How to tell a safe adult about something that is difficult to share

Discuss the various ways that adolescents might tell a safe adult about a harmful secret and about someone who is breaking boundaries. Explain that there isn't one right way to tell. Share examples with students of how some people might tell. Ask students how they would tell a safe adult if something uncomfortable happened to them or a friend of theirs.

Examples of how people might tell:

  • Some blurt out everything that happened right away.
  • Some wait and then tell what happened.
  • Some people start with little bits about what happened and slowly tell the rest with the adult's help.
  • Some people tell a little bit to one safe adult and then tell the rest to another safe adult.

Important points to share with adolescents:

  • It can be uncomfortable to tell.
  • Sometimes adults don't 'hear' what adolescents are saying.

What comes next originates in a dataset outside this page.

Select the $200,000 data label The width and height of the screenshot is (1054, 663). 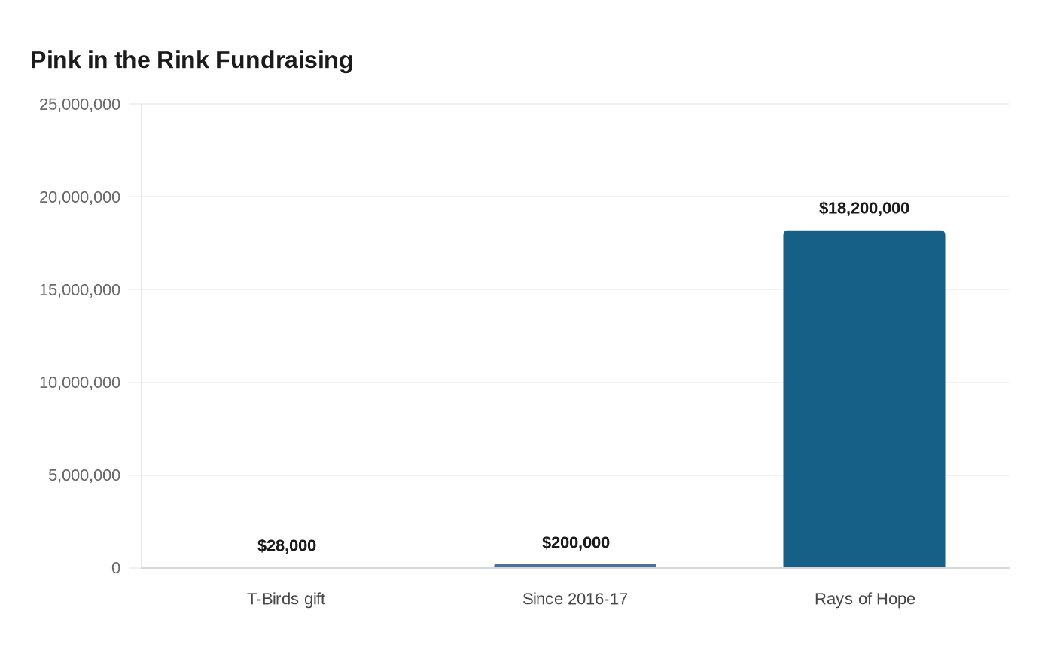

If an adult doesn't seem to hear what you are saying, tell them again or tell someone else.

Why it can be hard to tell an adult

It can be extremely difficult to share uncomfortable situations and it takes a lot of courage. Share examples of why it can be so hard to tell an adult.

  • Some people feel embarrassed or ashamed.
  • Some people really like the person who has done something not okay.
  • Some people are scared they will get into trouble.
  • Some people are scared they will get the other person into trouble.
  • Some people don't want to cause any trouble.
  • Some people are scared they won't be believed.
  • Some people are worried their friend will be upset because their friend made them promise they wouldn't tell.

Share why else you think it would be hard for kids to tell.